Copyright infringement is in place to stop other people reproducing your work for monetary gain or without the creator's approval, be it music, songs or the written word.

Copyright infringement is a crime but file sharing is NOT. If I share files on my pc with others how is that copyright infringement? I can lend a cd I own to someone else so if I rip that to my hard drive and share it with someone else for their personal use, it is hardly theft since I purchased the cd.

I am also free to lend my own books to people I know without fear of copyright infringement.
I think this new bill has little to do with cyber infringement and crime and everything to do with control.


I am still going through today's responses, but I just wanted to say that your post nailed the copyright infringement aspect.

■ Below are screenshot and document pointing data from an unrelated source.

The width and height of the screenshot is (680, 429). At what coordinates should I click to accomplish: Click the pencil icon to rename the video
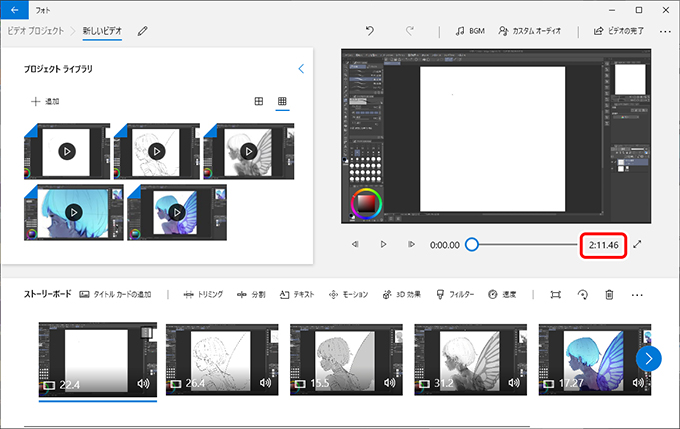coord(143,31)
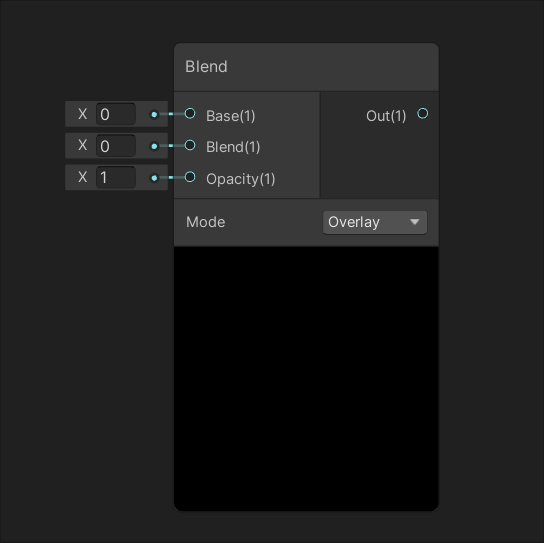Focus the Blend X value field

tap(116, 146)
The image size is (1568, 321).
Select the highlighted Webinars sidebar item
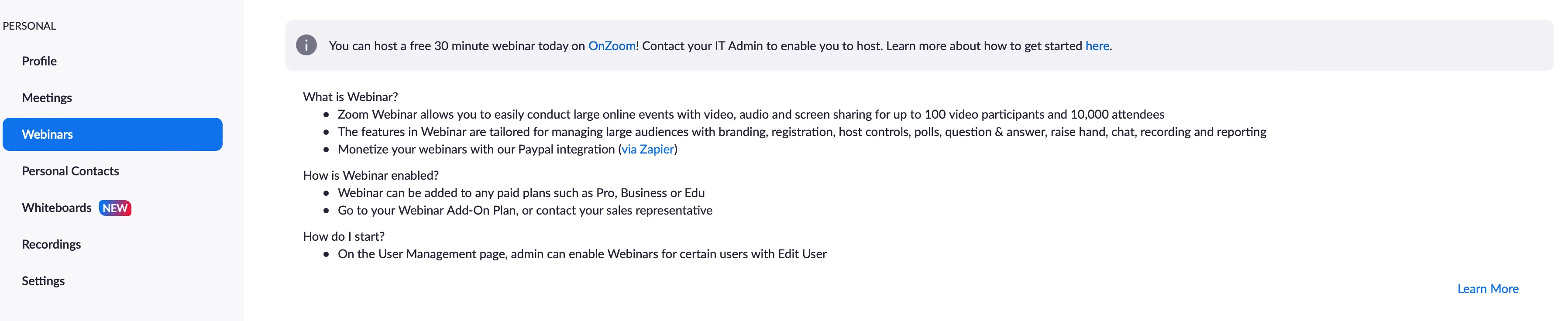click(x=112, y=134)
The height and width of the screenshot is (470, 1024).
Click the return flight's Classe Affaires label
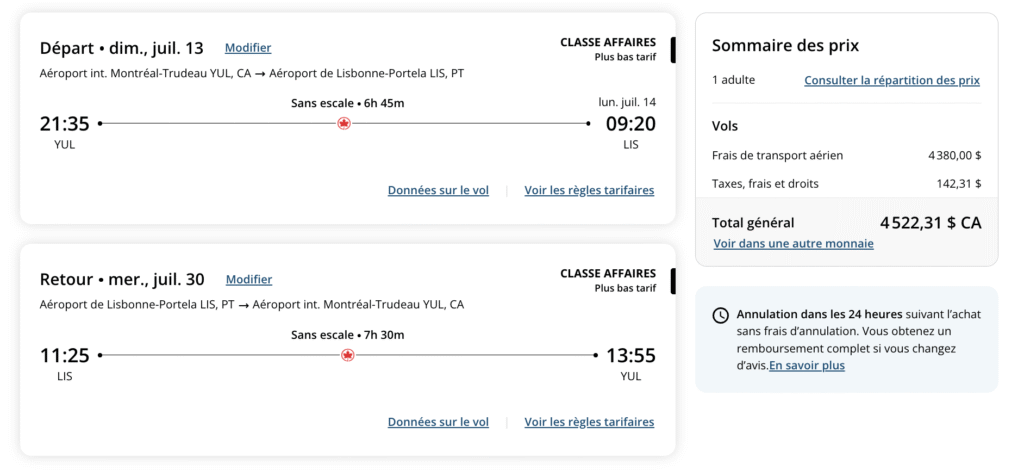[x=608, y=273]
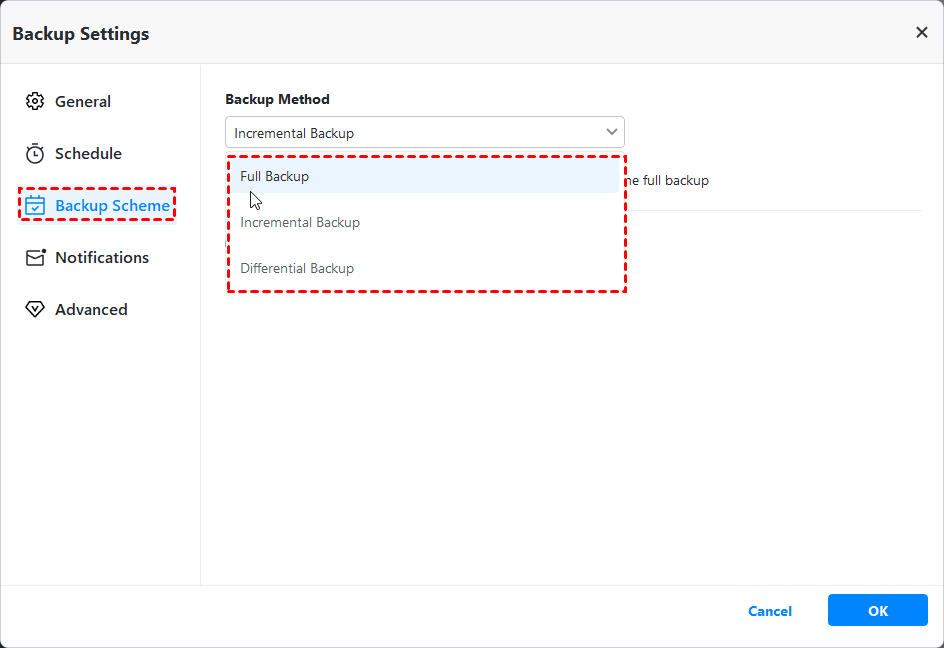Viewport: 944px width, 648px height.
Task: Click the Notifications envelope icon
Action: 36,257
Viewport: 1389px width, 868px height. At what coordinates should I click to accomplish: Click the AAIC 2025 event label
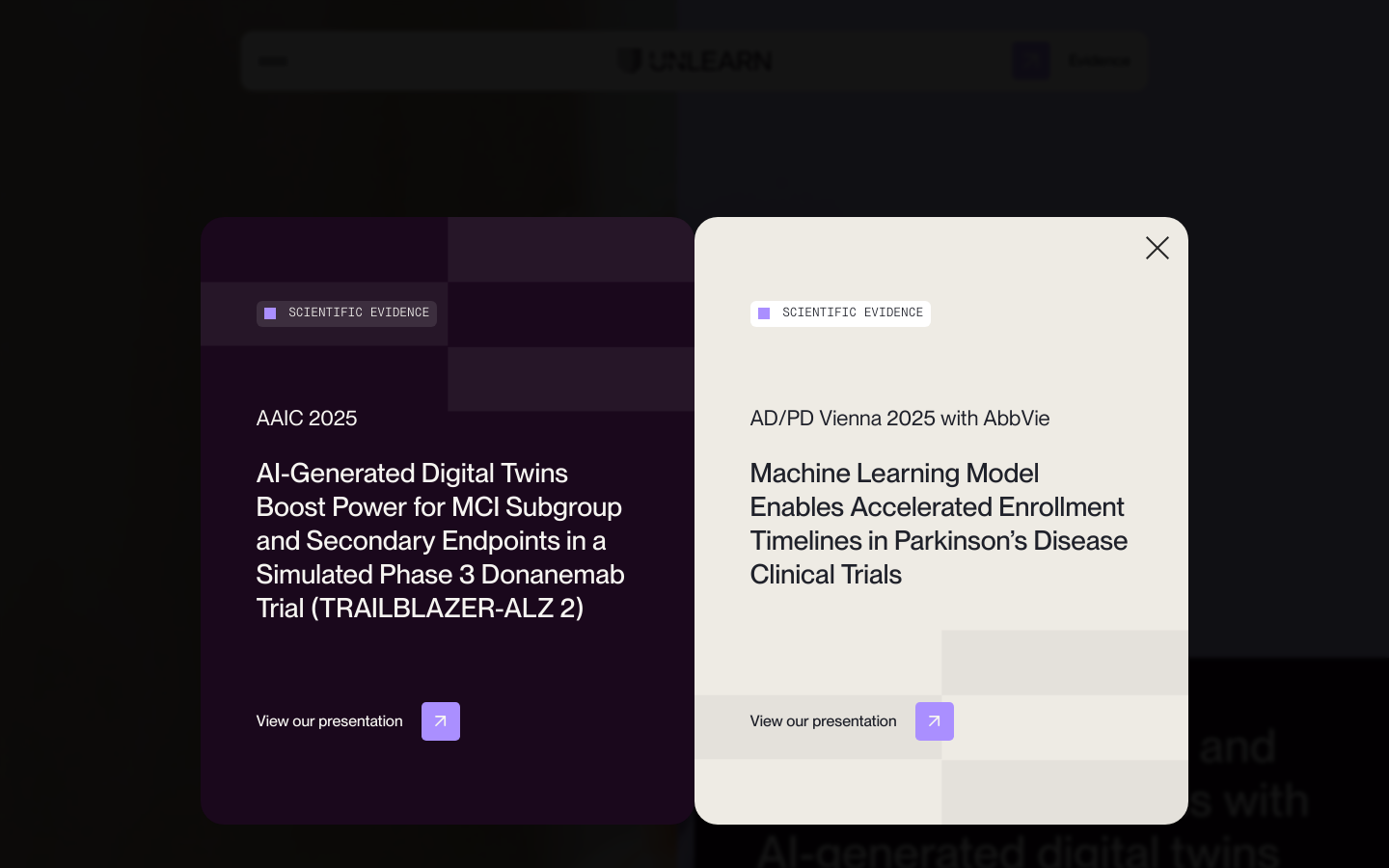point(307,419)
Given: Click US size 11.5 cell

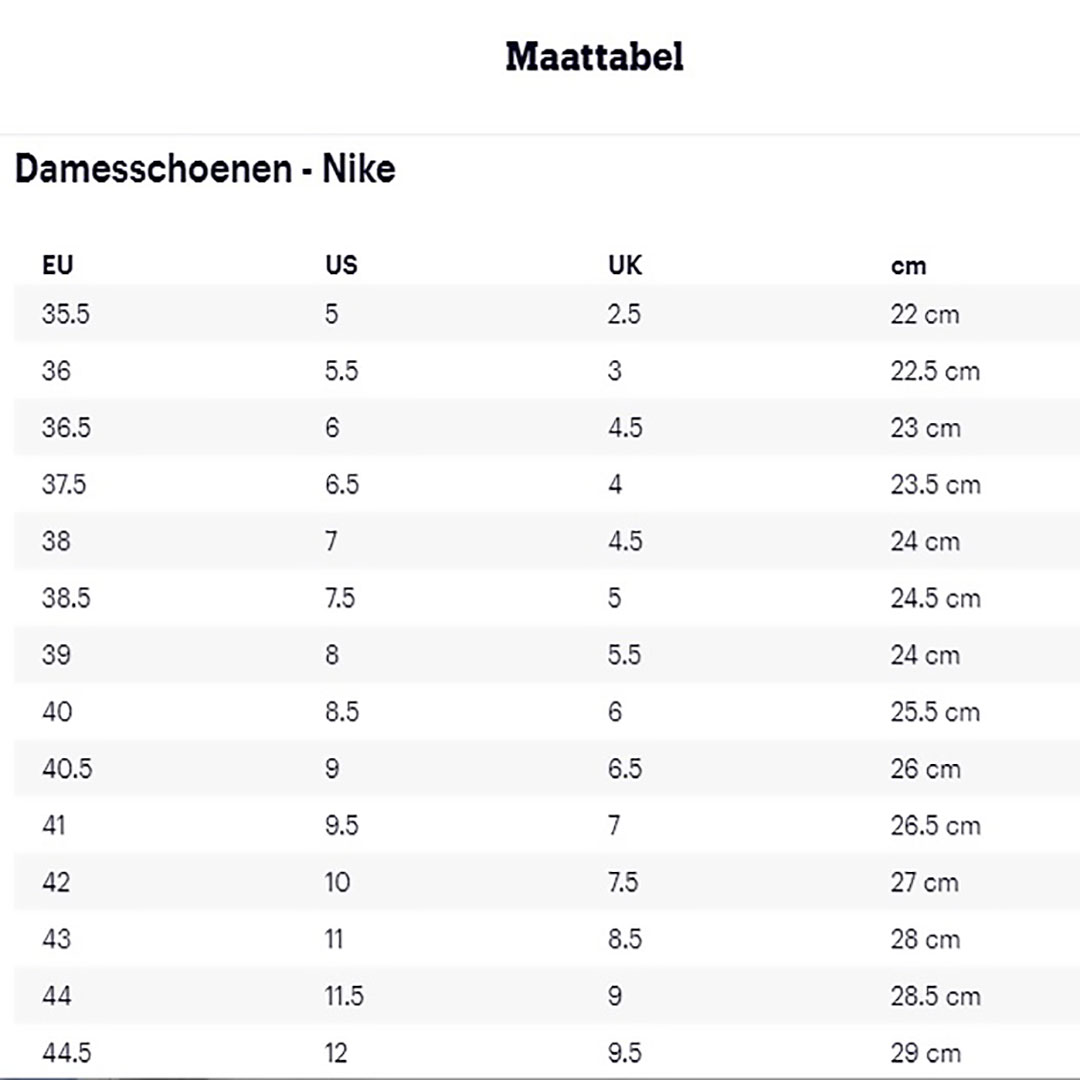Looking at the screenshot, I should [344, 997].
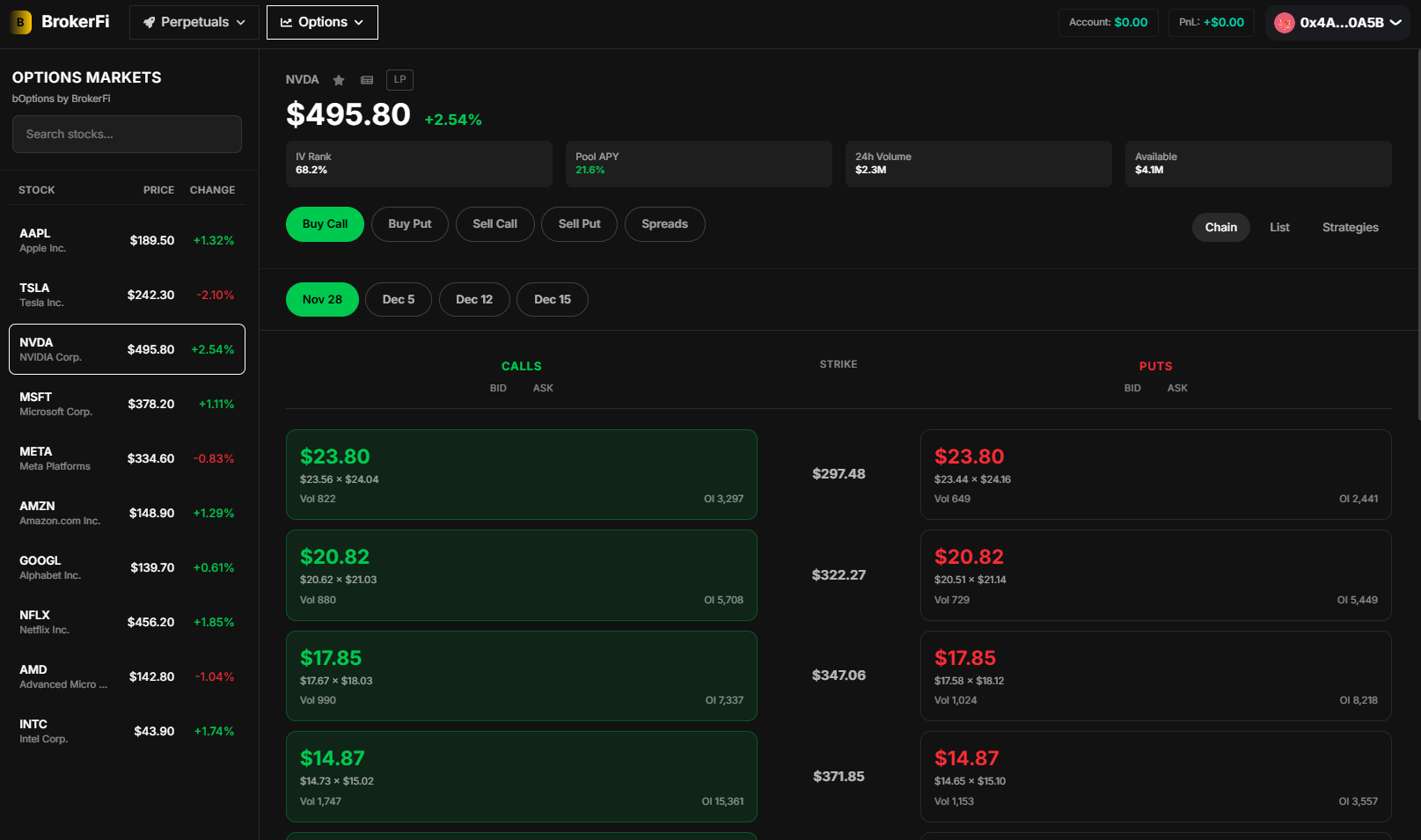Switch to the List view tab
Image resolution: width=1421 pixels, height=840 pixels.
1279,227
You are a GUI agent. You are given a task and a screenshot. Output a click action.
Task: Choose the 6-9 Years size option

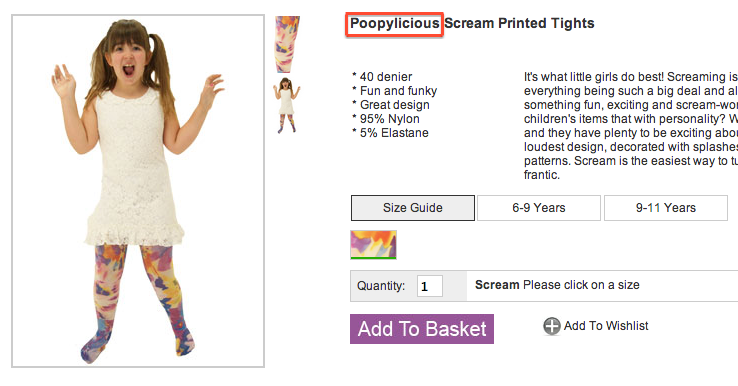[x=539, y=208]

I own a book I bought. I lend it to another person, who reads it. He returns /the physical aspect/ to me. We discuss what the book was about, say it was a good read, and move on. WE nowhere have said that the book was our OWN work, that we should republish it under our own names. We read the story. IT was a book.

Let me further complicate matters with a real life story. A buddy of mine got a new book off the local library's new release shelf, checked it out, and read it. He then gave it to me, and he renewed the subscription, and I finished it, gave it back to him, and he returned it to the local library. That particular book was Richard Dawkins, "A Brief History Through Time".

I never quoted anything from that book online, but I fused alot of that book into what I believe. The ideas Richard Dawkins presented were sound, so the ideas he presented I also espouse. I am not stealing, nor copyright infringing his works, but carrying on his ideas.

I wrote all my thoughts down, and uploaded them to megaupload.com as a text file (fictional), hoping that they'd be stored there. They are lost now, and I can't access my account anymore.

They are punishing the minimum for maximum results. You can't punish the many for a few bad folks, but that is the way it is. So it appears.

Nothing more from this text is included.